Dataset extract Start Marker

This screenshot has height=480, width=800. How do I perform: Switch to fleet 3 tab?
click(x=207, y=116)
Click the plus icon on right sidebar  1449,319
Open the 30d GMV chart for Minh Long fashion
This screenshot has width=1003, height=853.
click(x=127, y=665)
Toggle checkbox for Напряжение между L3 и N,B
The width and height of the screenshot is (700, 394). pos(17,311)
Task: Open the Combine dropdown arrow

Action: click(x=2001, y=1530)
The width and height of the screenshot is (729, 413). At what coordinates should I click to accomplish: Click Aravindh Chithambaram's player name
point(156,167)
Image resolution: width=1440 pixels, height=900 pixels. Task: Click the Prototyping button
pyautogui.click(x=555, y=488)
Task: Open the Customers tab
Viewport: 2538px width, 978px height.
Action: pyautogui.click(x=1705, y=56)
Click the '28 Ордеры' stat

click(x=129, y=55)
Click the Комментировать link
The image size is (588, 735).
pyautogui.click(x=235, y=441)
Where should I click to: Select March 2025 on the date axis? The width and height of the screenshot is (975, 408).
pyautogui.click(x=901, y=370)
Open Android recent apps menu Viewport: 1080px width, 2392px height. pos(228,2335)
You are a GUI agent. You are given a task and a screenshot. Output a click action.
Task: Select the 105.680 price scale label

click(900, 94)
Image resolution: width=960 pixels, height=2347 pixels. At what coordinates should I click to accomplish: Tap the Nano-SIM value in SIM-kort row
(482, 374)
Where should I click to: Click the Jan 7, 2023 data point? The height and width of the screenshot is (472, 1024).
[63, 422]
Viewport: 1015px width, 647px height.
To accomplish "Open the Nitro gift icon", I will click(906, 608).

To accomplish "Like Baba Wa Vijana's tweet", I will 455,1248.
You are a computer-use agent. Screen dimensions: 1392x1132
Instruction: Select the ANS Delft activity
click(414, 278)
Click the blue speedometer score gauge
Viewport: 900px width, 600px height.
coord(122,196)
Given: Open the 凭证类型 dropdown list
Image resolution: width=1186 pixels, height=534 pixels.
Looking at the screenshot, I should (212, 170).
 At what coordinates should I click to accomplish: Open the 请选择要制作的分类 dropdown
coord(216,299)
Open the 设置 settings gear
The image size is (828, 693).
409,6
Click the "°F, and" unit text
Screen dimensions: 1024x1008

Dataset extract End Marker

Check each line of the listing for "dimensions". Show those that have it.

■ Task solution:
You are a computer-use agent. Screen dimensions: 1392x1132
Screen dimensions: 1024x1008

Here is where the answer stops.